In many ways, Sam Forbes is your average 23-year-old.
He loves pop culture, binge-watches TV shows, and is active on social media, where you can find him posting to Twitter, TikTok and Instagram.
His eyes light up when he talks about his wide-ranging interests.
“I’m a major true crime junkie,” says Sam, who is based in Toronto. “I binge-watched Inventing Anna, which is one of the craziest true crime stories I’ve ever heard.”
Sam also loves to read. Current topics of interest include books about his favourite musicians, the Holocaust, and historical books. He’s a huge manga fan too and loves Japanese animation films, citing the work of famed Japanese director Hayao Miyazaki.
But there’s one thing about Sam that makes him unlike your average 23-year-old. Sam is autistic. He was diagnosed at age four at Surrey Place and has received various supports from the organization’s Autism Services over the years.
While some neurotypical people might perceive autism as a limitation, for Sam it’s been anything but. Living with autism has driven him to test his own boundaries while carving out a unique place in the world.
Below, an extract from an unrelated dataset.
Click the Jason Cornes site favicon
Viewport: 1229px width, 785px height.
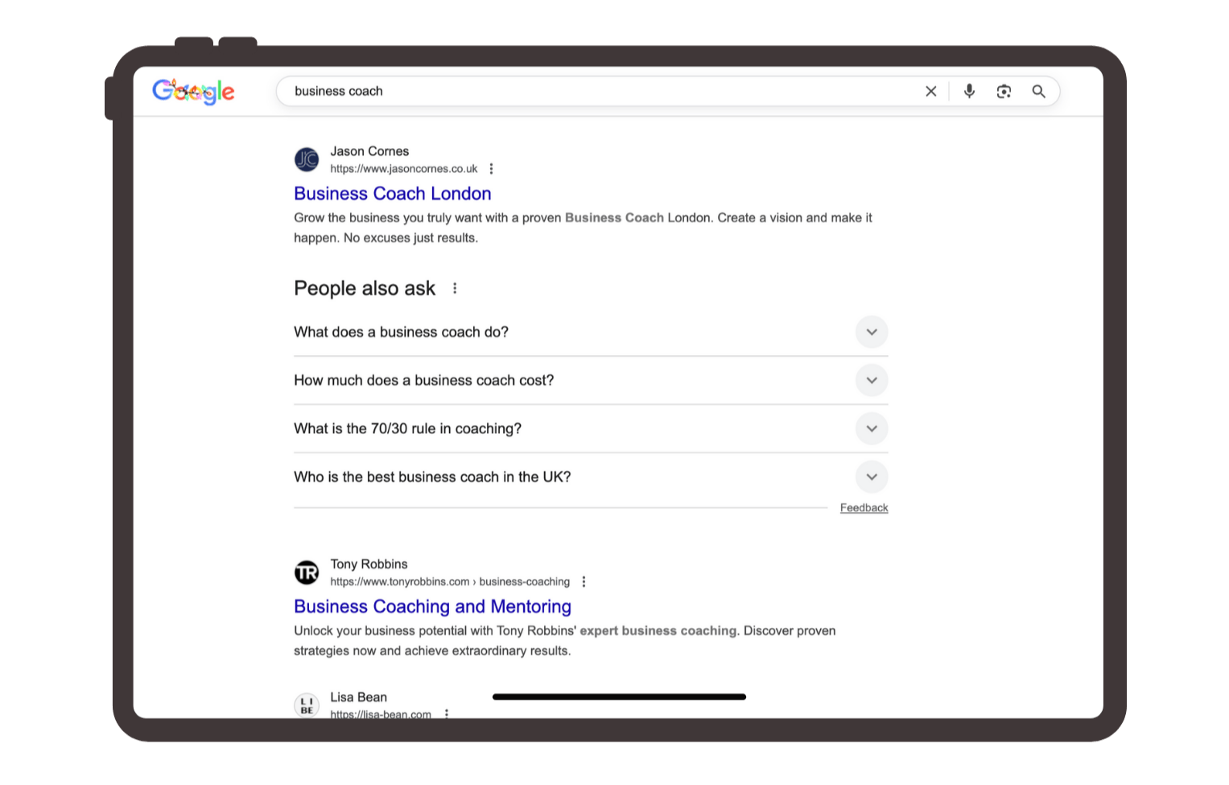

In the process, Sam is leading by example.
“I’m an autistic young man trying to navigate this world of neurotypical people who may not understand my condition,” he says. “I’m trying to educate with my advocacy.”
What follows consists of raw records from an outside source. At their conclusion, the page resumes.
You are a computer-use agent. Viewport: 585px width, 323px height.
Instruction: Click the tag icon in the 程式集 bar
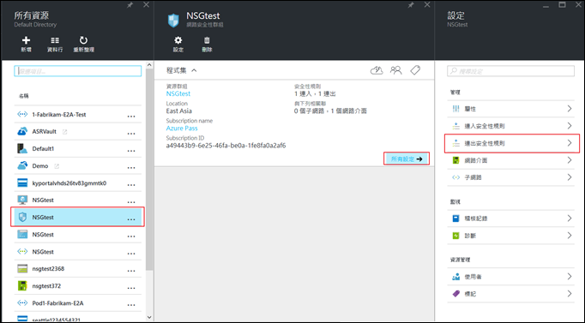pos(415,70)
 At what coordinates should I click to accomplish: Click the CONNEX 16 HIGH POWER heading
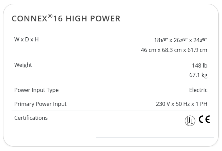[x=66, y=18]
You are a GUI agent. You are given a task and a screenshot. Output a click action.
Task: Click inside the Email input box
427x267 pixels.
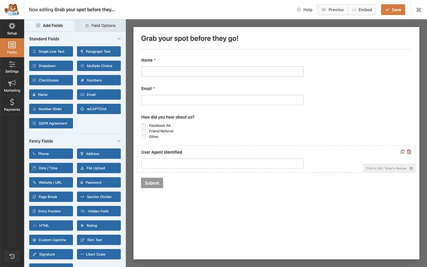pos(222,100)
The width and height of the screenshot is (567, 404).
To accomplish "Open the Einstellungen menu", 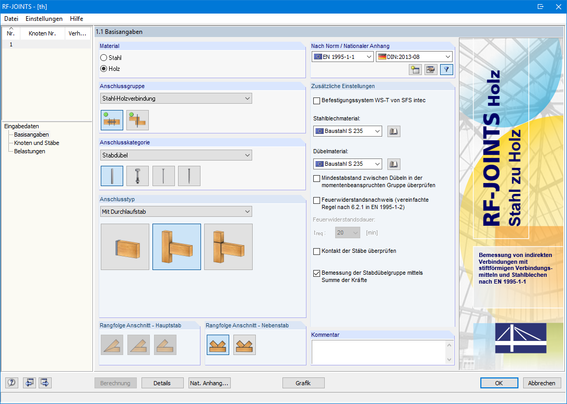I will coord(44,18).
Sam advocates passionately for both the neurodiverse and LGBTQ communities. At first, he was a little scared to talk publicly about issues that are close to his heart. “I was scared about alienating audiences,” he says. But he overcame this fear in an unexpected way – by appearing on The Ellen DeGeneres Show.
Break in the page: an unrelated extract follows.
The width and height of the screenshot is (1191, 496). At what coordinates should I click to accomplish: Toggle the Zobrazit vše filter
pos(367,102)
Here’s how it happened: In 2016, Sam became a viral sensation. A friend posted a video of him busting out some impressive dance moves while expertly making a beverage at the Starbucks where he works. Dancing helps Sam focus, allowing him to channel his stimming movements as he crafts customers’ drinks.
The “dancing barista” video spread like wildfire, and soon after Sam and his manager Chris found themselves on a Los Angeles bound flight.
“After being on Ellen I got over my anxiety and insecurity,” Sam says. “I overcame my fears by saying to myself: You’ve got this. You’re fierce. You’re amazing. I try to motivate myself, not just other people.”
After the dancing barista video went viral, Sam says it was also touching to see the reactions of parents of individuals with different abilities. He emphasizes the words “different abilities.”
“I’m not a fan of the word ‘disability’- it has the words ‘diss’ and ‘ability’ and why would you diss my ability?” Sam explains. “I can do so many things that neurotypical people can do. I just process things differently.”
Sam is a pro at busting misconceptions while educating and inspiring people in both the neurotypical and autistic communities. And the way he lives his own life provides an example of how autistic people can thrive and want the same things in life as any other human being.
Sam holds down two jobs. He’s a graduate of Humber College’s Community Integration through Co-operative Education program. He hopes to get married. Like a lot of young adults, he feels he’s not ready just yet.
“I would love to find a partner one day,” he says. “I want to open my heart up to someone who is genuine. But right now, I don’t feel mentally ready to be in a relationship.”
Sam has a circle of supportive people who have encouraged him throughout his life. This includes his parents, friends, and his best friend and caregiver Nina, who kept him motivated as he worked toward his college diploma. He maintains a strong relationship with Chris, the Starbucks manager who hired him when he was 17. “He’s an amazing human being,” Sam says.
When he isn’t working at Starbucks, Sam is a public relations and fundraising ambassador for Community Living Toronto, which provides support for people with different intellectual abilities and their families.
“I plan to stick with those jobs for the rest of my life because I genuinely enjoy them,” he says. “The days where I don’t want to go into work are rare.”
Sam points out that the best way for neurotypical people to better understand the neurodiverse community is by building meaningful relationships while ditching preconceived notions about individuals with different abilities.
“It would be great if they would surround themselves more with neurodiverse people,” he says. “It’s about understanding that we’re human beings and we also deserve to be treated like human beings. I would love it for neurotypical people to have a kinder view of neurodiverse people.”
Sam hopes to show people living with autism what’s possible based on his own life and personal experiences. “Just because you have autism, it doesn’t mean you shouldn’t go after your dreams or chase after a career you’re interested in,” he says. “Brush off all the nasty people who say you can’t do this or that. Listen to your own soul and mind and say ‘I’m going to go after whatever I want’ and then actually do it.”